Pagan: Although, in my opinion, a quota, especially with female directors, does not mean the solution to all problems. For example, I am concerned with the various career kink points that women can encounter in the course of their working life at the theater: How does the career start? What happens when you start a family, does a re-entry into the rather family-hostile work structures of the theater work? How precariously do women live who are single or solely responsible for the household income and who do not have a career? In all of these cases, what about security in old age? For me, a central point is therefore also to address age discrimination in artistic professions, which is almost universally silent. Often out of shame.
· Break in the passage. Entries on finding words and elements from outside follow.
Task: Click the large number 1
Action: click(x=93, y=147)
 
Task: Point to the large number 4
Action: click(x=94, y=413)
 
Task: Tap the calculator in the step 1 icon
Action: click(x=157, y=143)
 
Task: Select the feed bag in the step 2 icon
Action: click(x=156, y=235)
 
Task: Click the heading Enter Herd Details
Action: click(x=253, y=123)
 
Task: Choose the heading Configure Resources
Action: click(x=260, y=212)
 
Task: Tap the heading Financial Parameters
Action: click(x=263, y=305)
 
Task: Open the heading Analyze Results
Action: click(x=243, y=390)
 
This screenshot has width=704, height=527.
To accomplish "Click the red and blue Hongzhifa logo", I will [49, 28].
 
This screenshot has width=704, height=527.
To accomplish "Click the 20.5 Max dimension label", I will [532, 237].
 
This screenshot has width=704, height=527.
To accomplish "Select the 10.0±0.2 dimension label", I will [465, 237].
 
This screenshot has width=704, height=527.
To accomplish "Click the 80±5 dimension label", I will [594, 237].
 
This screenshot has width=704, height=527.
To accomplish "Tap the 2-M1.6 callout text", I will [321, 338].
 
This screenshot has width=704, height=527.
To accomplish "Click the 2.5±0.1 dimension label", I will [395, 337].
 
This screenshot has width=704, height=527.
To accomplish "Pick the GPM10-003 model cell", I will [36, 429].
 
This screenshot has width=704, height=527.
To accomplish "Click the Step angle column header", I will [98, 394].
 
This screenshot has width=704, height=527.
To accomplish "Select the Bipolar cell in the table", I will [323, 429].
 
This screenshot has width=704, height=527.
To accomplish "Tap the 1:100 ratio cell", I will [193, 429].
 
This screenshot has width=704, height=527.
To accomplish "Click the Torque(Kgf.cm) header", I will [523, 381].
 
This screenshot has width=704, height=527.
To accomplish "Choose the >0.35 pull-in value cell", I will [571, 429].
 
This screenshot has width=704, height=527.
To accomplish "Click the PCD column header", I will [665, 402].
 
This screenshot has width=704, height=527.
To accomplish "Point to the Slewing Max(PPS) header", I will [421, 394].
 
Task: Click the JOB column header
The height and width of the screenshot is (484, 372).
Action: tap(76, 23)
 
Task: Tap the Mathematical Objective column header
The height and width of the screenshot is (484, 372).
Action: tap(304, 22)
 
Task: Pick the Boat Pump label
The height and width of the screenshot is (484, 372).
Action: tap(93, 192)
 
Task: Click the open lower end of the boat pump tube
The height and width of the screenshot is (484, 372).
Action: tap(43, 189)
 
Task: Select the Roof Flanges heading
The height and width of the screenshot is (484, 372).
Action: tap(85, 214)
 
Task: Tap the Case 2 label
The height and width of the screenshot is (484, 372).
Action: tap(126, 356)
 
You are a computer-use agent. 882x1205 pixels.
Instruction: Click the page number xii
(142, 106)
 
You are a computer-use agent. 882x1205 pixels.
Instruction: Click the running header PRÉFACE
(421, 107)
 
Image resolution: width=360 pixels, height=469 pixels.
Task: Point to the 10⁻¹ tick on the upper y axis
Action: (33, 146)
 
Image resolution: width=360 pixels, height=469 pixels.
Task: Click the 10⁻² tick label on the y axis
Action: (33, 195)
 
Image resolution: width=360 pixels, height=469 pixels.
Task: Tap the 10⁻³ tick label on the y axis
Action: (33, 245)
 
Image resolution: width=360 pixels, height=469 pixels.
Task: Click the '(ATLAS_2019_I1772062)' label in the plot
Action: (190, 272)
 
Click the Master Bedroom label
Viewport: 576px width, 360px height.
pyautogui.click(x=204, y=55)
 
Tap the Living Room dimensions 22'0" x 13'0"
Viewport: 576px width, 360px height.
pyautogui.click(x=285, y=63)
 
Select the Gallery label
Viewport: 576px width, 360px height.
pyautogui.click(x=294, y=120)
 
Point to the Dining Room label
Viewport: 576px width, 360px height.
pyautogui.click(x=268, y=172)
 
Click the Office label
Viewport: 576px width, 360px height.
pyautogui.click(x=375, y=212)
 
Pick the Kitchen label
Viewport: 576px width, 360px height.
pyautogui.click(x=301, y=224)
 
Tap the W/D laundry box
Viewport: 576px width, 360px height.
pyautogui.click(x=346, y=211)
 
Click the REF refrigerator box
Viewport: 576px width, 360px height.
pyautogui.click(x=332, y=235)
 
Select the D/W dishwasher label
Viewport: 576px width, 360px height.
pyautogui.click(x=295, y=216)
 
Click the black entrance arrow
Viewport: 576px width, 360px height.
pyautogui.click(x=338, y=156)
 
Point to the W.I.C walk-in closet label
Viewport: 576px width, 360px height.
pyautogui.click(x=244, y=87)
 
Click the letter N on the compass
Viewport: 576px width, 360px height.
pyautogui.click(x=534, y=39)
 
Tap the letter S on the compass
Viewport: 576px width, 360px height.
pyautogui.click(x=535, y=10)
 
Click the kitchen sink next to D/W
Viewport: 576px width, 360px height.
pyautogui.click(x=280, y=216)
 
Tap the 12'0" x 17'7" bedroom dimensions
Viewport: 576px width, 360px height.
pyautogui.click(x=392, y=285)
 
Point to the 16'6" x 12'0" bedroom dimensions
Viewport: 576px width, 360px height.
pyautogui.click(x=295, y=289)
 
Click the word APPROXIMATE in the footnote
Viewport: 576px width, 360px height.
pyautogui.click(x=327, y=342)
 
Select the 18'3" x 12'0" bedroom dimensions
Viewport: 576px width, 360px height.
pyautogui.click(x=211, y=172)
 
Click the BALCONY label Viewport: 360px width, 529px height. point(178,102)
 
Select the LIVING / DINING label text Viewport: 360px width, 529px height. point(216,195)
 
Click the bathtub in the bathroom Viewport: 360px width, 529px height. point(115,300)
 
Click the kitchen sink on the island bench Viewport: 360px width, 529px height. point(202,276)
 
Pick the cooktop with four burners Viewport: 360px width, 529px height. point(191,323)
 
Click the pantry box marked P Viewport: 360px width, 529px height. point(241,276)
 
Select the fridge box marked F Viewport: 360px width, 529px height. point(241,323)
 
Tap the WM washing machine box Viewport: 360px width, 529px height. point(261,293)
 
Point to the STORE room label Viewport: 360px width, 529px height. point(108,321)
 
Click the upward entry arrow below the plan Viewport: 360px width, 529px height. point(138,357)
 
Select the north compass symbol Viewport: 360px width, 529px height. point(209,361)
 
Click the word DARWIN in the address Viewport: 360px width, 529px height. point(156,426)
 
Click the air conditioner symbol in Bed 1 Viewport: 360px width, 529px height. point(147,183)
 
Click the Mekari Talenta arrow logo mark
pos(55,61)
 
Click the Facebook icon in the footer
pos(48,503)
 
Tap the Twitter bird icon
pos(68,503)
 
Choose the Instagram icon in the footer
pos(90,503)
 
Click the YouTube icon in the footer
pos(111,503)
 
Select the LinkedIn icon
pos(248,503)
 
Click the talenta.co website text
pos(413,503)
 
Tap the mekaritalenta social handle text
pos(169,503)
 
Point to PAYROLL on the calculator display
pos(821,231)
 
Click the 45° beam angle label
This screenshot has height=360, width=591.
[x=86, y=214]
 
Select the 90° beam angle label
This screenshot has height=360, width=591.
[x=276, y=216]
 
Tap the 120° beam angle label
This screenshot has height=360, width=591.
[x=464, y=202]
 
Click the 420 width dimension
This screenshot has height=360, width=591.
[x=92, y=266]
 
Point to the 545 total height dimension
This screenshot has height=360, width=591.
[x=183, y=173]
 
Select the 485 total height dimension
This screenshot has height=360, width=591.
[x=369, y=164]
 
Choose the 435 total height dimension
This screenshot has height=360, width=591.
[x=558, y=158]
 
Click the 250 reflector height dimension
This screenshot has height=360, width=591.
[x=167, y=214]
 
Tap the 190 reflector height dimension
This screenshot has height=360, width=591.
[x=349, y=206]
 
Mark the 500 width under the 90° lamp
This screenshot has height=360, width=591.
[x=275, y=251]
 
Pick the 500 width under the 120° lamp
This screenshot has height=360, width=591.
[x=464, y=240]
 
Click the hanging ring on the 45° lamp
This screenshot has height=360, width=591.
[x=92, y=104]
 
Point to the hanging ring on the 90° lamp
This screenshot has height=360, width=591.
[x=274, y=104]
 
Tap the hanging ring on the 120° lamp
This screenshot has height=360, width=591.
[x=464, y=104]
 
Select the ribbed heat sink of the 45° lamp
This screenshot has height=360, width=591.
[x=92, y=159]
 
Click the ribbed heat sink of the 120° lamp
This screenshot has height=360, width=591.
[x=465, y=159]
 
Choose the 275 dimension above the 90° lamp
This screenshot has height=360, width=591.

There is much to do.

Puchner: Yes, a lot has to change for theater to arrive in the 21st century!

Has the #Metoo debate set anything in motion?

Puchner:I hope that we have left behind us the notion that it is only about art when it hurts, when one crosses borders.

Pagan: Every director will speak out in public against abuse of power. But does that match the realities of the theater? Does anything really change with just lip service? An awareness of grievances is not yet a change.